Failure to control the spread of COVID-19 has also led to people with disabilities spending prolonged time indoors. Some have postponed medical appointments, been unable to access caregiver services, or have been excluded from priority lists for COVID-19 vaccination.

Physical restraint

It is well known that historically, doctors used force to restrain the movements of patients with mental health conditions and developmental differences. However, physical restraint still takes place in U.S. education and healthcare settings.

The aim of restraint is often to stop people from harming themselves or others, but some institutions also use it to stop damage to property, control behavior, or as punishment for rule-breaking. Its use is disproportionately high among people with neurological or developmental conditions, particularly children.

According to a report, dozens of people in the United States died in the 1990s and 2000s due to physical restraint. Many were children with disabilities.


Eugenics is the practice of, or belief in, eradicating “undesirable” traits from humans via selective breeding. It was a popular concept among scientists in the early 20th century, and it was responsible for many mass sterilization programs across the United States. It also informed similar policies in Nazi Germany and, ultimately, the Holocaust.

The impact of eugenics is still present in healthcare. In some cases, programs lasted into the 21st century, and many survivors are still alive. The mental and physical impact of the programs continues to affect the survivors and their families.

There are also new technologies, such as genetic testing and engineering, that make it possible to avoid or “edit out” genetic conditions that can cause disability. Some argue this can enable a modern version of eugenics.

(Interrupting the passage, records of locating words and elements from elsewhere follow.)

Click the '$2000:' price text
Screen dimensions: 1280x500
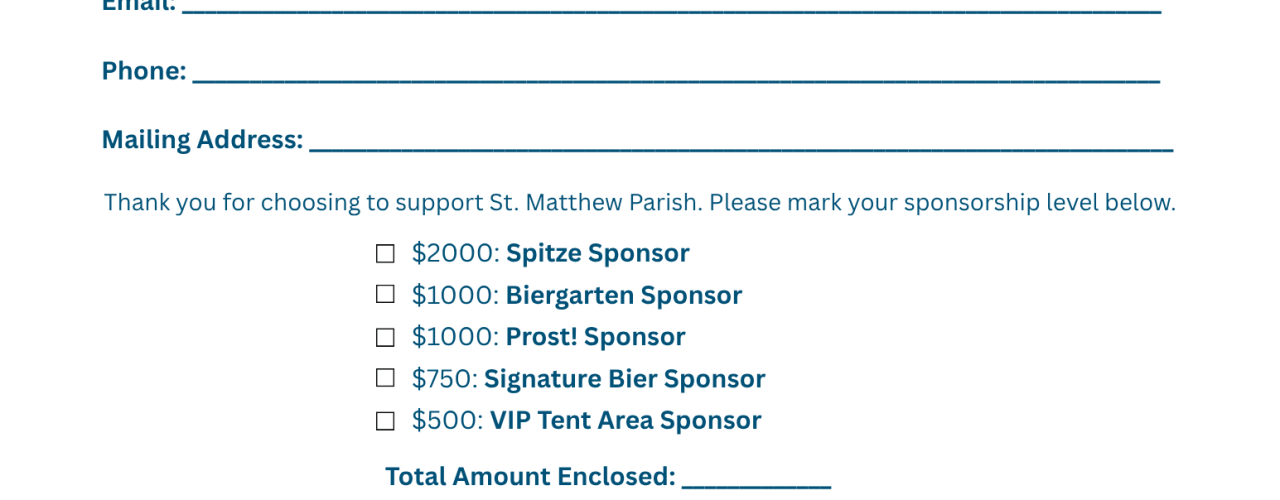(x=455, y=253)
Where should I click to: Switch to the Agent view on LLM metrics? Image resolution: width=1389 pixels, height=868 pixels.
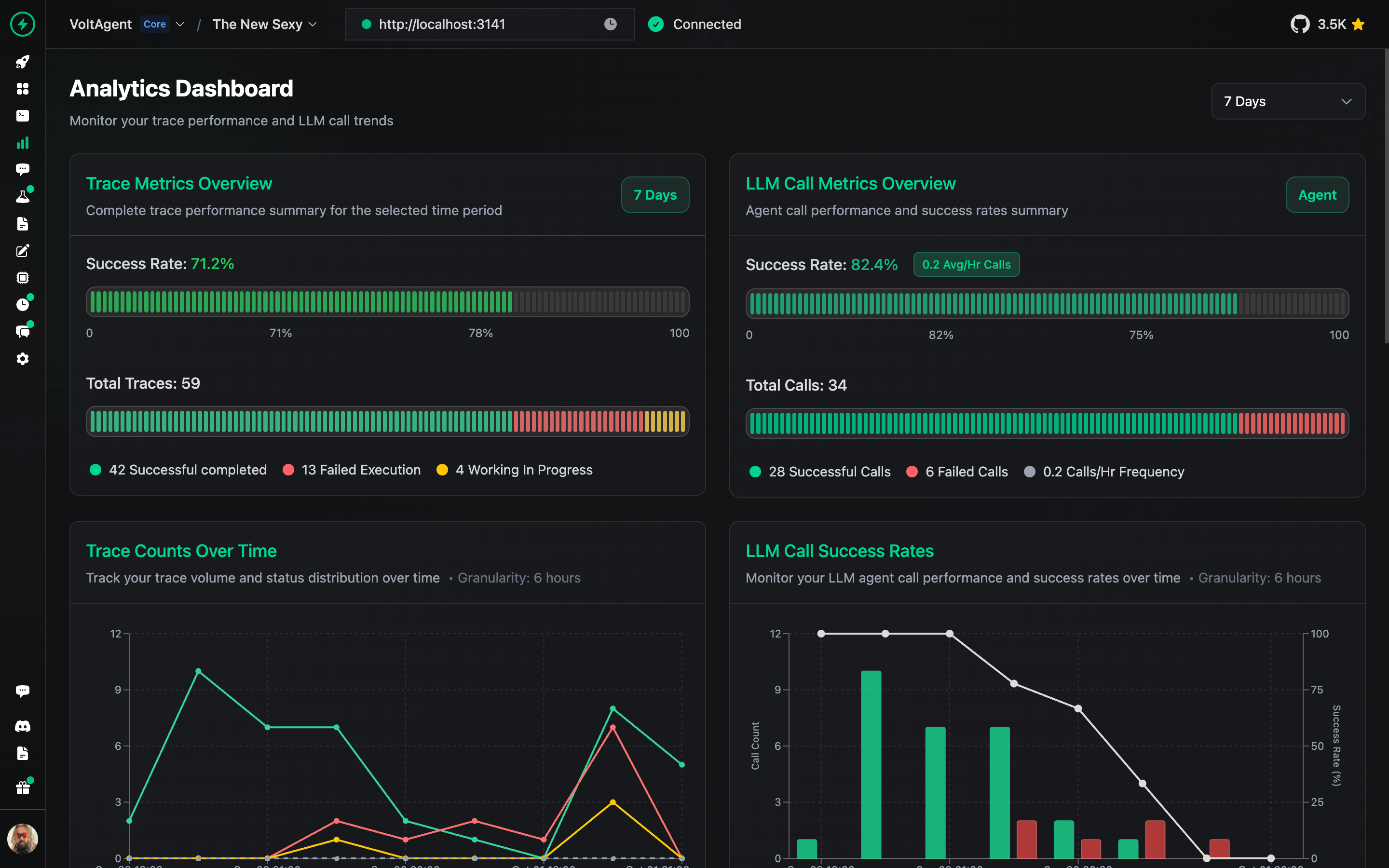pyautogui.click(x=1317, y=195)
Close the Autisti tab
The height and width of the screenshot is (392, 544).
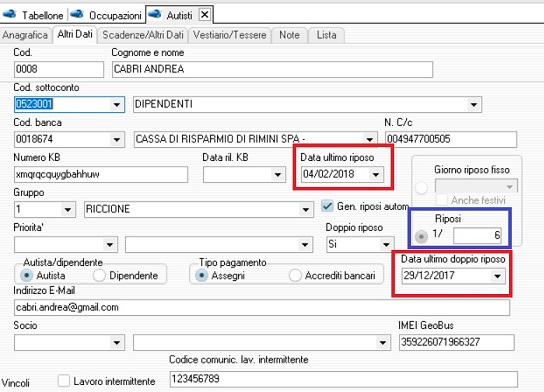[x=205, y=15]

Ableism affects everyone. It shapes how people think about physical or mental differences, which anyone can acquire during their lifetime. It also damages society as a whole by:

  • reducing access to transport, education, and the internet
  • increasing levels of unemployment
  • increasing poverty
  • fueling bullying, harassment, and violence
  • causing unnecessary institutionalization

Anti-ableism means actively working to dismantle ableism. It begins with recognizing that ableism exists, that it causes serious harm, and that nondisabled people benefit from this system. This is known as privilege.

Nondisabled people do not need to think about accessibility or worry about facing ableist discrimination. Others may be more likely to respect nondisabled people or promote them to positions of power. A person, or group of people, can use this privilege to help others.

Some ways to begin practicing anti-ableism include:

  • learning about disability — what it means and how it affects people
  • learning about ableism, ableist stereotypes, and the history of disability rights activism
  • listening to people with disabilities share their experiences
  • challenging ableism as it happens, for example, by correcting a myth or stopping bullying
  • giving people with disabilities a platform, or “passing the mic,” instead of speaking for them
  • advocating for accessibility and inclusivity
  • enacting policies or laws that counter ableism

Ableism is prejudice and discrimination against people with disabilities. It is based on the idea that being nondisabled is the default, and anything outside that is abnormal or undesirable. It manifests in many different ways, from subtle comments to open hostility.

In healthcare, ableism can affect interactions with doctors and other professionals, healthcare policies, and health outcomes. The idea that disabled people have less value or lower-quality lives contributes to damaging practices that persist today.

Anti-ableism is a way for anyone to work against ableism.